I love to experiment with texture. When I paint on a canvas, I have a couple of spare canvasses close by. I use these spare canvasses to clean my brushes or palette knives. By the time I have finished my painting I have some wonderful texture to begin a new painting.
I find I am heavily drawn to earthy colours. I spent time camping in the Australian Outback in 2012 and absolutely loved the strong contrasts of colours. The blue sky against the red earth or rocks and sparse vegetation.
I am also influenced by the seasonal colours and changes in the environment.
I like brushes and palette knives equally, so interchange quite a bit.
I rarely have a fixed idea of what I will paint. After painting over my underpainting from cleaning my brushes/palette knives, I often see lines or shapes which guide the layout of a landscape. At other times I will use a reference photo of a captivating scene. I have completed many commissions, sometimes based on photos.

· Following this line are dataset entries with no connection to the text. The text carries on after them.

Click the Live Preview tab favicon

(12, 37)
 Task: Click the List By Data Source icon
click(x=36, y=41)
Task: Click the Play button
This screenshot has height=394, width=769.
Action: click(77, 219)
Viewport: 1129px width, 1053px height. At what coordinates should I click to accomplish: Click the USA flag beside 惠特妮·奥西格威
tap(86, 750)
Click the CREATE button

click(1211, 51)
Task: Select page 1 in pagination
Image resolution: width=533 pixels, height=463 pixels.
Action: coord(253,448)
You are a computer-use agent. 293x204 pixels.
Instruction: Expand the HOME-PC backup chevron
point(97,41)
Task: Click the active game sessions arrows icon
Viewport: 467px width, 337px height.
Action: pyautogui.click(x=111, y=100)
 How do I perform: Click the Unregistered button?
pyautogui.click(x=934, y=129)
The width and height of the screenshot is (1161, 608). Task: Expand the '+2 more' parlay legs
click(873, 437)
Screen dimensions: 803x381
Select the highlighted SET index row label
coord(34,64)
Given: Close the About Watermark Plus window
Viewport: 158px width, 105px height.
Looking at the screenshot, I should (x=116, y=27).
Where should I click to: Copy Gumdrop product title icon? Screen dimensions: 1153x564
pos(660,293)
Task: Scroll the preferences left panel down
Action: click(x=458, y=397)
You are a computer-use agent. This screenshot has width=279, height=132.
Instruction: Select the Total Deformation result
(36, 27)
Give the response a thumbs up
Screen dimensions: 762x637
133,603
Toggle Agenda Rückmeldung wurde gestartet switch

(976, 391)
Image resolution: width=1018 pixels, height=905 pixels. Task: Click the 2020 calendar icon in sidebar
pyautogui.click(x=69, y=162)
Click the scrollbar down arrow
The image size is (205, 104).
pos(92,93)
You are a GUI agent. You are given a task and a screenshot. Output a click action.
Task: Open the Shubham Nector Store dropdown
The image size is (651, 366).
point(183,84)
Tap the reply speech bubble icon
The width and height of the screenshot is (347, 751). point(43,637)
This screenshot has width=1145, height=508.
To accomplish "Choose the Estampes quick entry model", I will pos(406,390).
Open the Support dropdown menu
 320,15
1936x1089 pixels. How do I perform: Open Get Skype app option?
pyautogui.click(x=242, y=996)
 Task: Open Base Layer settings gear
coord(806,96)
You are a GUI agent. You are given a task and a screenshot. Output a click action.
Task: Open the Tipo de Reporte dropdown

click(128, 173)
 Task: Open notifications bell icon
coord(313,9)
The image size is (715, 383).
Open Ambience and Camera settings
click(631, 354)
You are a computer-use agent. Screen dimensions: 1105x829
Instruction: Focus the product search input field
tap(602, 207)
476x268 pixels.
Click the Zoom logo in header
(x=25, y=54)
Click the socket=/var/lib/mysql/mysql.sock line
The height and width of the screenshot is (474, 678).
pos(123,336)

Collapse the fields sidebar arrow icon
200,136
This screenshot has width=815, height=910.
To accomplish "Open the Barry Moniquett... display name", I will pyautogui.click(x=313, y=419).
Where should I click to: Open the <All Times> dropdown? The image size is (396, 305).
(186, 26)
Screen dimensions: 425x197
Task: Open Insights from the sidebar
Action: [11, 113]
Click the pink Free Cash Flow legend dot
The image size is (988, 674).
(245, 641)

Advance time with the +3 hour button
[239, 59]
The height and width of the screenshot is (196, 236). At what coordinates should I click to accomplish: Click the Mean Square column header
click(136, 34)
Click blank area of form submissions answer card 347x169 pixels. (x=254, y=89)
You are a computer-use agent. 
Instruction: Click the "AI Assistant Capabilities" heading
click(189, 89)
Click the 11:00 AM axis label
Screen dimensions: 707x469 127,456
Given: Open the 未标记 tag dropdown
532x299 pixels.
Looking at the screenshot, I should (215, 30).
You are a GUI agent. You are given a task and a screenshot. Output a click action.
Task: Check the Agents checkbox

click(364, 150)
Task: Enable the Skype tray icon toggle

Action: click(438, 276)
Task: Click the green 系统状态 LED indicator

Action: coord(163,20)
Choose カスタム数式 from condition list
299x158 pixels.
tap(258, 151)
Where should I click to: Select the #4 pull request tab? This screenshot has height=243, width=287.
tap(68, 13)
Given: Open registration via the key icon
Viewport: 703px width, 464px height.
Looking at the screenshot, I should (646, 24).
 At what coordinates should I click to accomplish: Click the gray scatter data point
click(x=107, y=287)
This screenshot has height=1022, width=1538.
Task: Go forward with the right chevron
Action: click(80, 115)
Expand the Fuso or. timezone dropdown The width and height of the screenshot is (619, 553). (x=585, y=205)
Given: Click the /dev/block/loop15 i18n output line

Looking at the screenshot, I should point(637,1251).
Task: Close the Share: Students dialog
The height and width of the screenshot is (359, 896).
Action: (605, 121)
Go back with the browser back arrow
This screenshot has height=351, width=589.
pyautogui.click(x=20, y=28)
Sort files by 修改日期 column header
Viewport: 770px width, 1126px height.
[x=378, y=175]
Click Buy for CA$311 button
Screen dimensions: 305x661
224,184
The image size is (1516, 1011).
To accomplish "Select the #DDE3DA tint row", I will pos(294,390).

Realism with a Twist of Abstract
While I don’t like to box myself into a particular style, I have often been described as an abstract realist. I guess that’s because I often use techniques based on a landscape scene, but add a bit of my quirkiness to it. There is often a reason as it might be portraying an emotional/symbolic component to the piece.
For me, a tree is very symbolic. From the grounding roots to the presence or absence of leaves, its structure, and differences in bark. Whatever the variations, dead or alive, it is still a tree. For some time after my injury, I lost myself. I lost who I was, my sense of purpose and my identity. For this reason, I sometimes scrape back the new paint to the under paint to form a tree. I had to be reminded that I am still the same person deep inside, I still have the same values pre-and post-injury. At other times I paint the tree in – this will often mean a building up phase for me.
Sometimes they have no leaves. I love the structural beauty of a tree - sometimes I simply want to show this, other times it is symbolic of feeling a bit dead inside. Sometimes it’s showing the vulnerability of baring your soul to the world. But it also shows the strength of a tree/an individual during times of stress. Sometimes you just need to be for a while, to get in touch with your inner-self.
Most importantly, I find so much joy and nurture in trees, the gentle and mesmerising way they dance with the breeze, protect seedlings, and provide homes for other life. So there is hope, there is always hope.